Tarcísio segue defendendo Flávio no caso “Dark Horse” após vexame no JN

Tarcísio de Freitas Flávio Bolsonaro
O candidato a presidência e senador Flávio Bolsonaro (PL-RJ), e o governador de São Paulo Tarcísio de Freitas (Republicanos). Foto: Danilo Verpa/Folhapress

O governador de São Paulo e candidato à reeleição, Tarcísio de Freitas (Republicanos), defendeu neste sábado (29) o senador e candidato à Presidência Flávio Bolsonaro (PL) no caso do financiamento do filme “Dark Horse” por Daniel Vorcaro, dono do Banco Master. Após participar de evento na Igreja Videira, em Santo Amaro, na Zona Sul da capital, Tarcísio afirmou ao g1 que o aliado já deu explicações sobre o assunto.

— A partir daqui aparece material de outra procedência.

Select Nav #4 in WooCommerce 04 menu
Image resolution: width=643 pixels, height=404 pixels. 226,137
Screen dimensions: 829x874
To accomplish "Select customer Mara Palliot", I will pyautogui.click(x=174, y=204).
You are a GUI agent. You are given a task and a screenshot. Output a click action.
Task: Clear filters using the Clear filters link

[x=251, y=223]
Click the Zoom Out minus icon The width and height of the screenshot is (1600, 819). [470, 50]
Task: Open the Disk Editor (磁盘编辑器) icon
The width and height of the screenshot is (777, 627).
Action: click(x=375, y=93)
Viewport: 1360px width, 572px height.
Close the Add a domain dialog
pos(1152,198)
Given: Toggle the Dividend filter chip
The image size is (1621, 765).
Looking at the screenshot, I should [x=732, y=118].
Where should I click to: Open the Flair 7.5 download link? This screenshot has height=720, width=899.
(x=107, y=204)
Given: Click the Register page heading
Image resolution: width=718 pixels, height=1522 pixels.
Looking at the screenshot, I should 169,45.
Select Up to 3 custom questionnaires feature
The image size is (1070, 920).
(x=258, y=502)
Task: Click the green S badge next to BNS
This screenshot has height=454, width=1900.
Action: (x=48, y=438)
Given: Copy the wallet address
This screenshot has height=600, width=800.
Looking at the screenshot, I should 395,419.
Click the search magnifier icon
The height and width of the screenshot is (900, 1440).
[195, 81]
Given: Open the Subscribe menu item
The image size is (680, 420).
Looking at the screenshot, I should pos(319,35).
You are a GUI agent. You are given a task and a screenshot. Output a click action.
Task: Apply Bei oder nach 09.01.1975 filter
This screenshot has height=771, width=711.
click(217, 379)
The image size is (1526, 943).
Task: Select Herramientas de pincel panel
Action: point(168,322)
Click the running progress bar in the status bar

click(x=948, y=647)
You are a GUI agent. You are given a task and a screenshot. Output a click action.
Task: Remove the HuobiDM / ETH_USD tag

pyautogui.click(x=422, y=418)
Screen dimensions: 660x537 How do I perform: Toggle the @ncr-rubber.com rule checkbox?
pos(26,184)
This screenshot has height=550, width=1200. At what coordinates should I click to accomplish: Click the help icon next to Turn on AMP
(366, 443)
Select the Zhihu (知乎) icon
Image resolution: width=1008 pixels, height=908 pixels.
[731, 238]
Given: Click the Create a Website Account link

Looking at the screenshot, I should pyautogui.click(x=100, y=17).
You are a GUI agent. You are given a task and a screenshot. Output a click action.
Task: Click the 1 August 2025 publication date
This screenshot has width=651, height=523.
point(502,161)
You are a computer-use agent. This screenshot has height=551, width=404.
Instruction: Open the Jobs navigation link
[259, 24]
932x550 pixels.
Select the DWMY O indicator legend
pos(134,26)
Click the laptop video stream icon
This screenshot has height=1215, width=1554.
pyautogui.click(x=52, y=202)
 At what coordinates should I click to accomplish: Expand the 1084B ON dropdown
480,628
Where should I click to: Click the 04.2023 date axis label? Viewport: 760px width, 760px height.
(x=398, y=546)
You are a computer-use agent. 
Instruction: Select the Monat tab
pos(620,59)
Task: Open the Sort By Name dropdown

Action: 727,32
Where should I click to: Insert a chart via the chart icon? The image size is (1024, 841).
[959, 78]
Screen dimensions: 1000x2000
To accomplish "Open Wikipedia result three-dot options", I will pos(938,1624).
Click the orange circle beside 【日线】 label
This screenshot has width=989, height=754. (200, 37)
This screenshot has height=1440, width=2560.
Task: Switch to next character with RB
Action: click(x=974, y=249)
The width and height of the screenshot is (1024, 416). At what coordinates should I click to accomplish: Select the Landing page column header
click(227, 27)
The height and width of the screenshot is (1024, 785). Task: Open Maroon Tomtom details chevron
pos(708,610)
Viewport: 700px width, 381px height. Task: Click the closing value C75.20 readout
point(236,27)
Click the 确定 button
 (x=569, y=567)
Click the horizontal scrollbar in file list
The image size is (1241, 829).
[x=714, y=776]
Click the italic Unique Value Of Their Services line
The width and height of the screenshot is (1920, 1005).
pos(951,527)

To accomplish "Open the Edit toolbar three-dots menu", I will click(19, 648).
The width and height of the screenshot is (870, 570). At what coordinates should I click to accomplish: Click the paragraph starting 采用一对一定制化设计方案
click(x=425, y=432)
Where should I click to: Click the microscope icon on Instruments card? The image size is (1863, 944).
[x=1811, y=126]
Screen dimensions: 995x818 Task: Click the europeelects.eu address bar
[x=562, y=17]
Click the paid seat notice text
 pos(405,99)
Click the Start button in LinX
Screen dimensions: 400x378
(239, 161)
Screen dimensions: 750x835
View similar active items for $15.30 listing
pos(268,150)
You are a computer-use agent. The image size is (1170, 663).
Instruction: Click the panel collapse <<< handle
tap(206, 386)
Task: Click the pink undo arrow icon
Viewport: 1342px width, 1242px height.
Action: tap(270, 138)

“Eu acho que ele já prestou os esclarecimentos e toda a vez que ele for confrontado, ele vai continuar prestando esclarecimentos”, disse Tarcísio durante coletiva de imprensa. A fala ocorreu após a participação de Flávio na sabatina do Jornal Nacional na sexta-feira (29).

Na entrevista, Flávio afirmou que não há “absolutamente nada de errado” em ter procurado Vorcaro para financiar uma produção sobre seu pai, o ex-presidente Jair Bolsonaro (PL). O senador sustentou que solicitou um patrocínio privado e negou contrapartidas no pedido.

Flávio também declarou que não recebeu pessoalmente os cerca de R$ 61 milhões ligados à produção e que os recursos seguiram para o filme. Ele não divulgou os termos do contrato de financiamento de “Dark Horse”.

Dark Horse
Poster do filme “Dark Horse”, baseado em Jair Bolsonaro. Foto: Reprodução/Instagram @therealjimcaviezel

Áudios revelados em maio registraram Flávio pedindo R$ 61 milhões a Vorcaro para a produção sobre a vida de Jair Bolsonaro. Karina Ferreira da Gama, dona da produtora GoUp, responsável pelo longa, afirmou que o empresário respondeu por mais de 90% da verba que viabilizou o projeto.

A Polícia Federal investiga os pagamentos em inquérito autorizado pelo ministro André Mendonça, do Supremo Tribunal Federal (STF). A apuração ainda não chegou a uma conclusão sobre a origem e o destino dos recursos.

Entre as linhas de investigação, a PF apura se valores ligados ao filme pagaram despesas do ex-deputado Eduardo Bolsonaro nos Estados Unidos e se emendas parlamentares sofreram desvio para financiar a produção. Essas suspeitas não constituem fatos comprovados.